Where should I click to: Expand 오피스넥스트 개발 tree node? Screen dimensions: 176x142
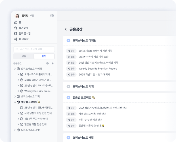click(x=15, y=130)
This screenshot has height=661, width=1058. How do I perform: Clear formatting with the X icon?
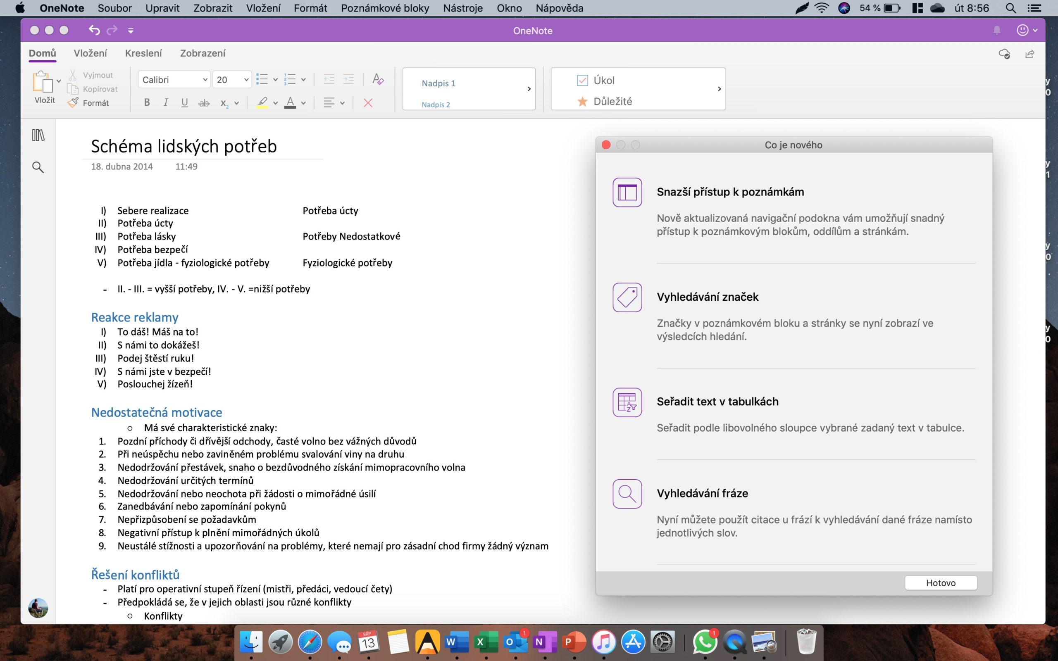click(368, 102)
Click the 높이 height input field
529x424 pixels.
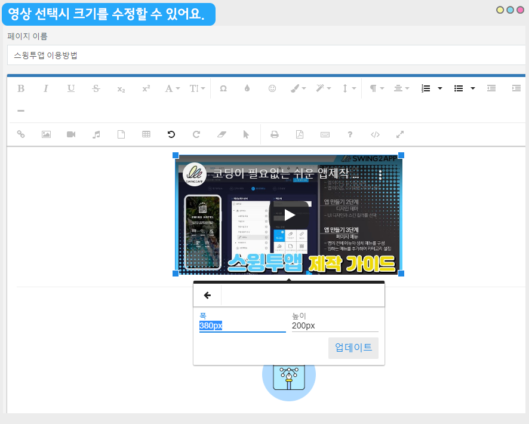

==*==

• GOAL OF THE EXERCISE
Copy out every line of the data above that contains the word "height".

• ANSWER FOR THE TASK
This screenshot has height=661, width=1058. How do I perform: Clear formatting with the X icon?
Click the 높이 height input field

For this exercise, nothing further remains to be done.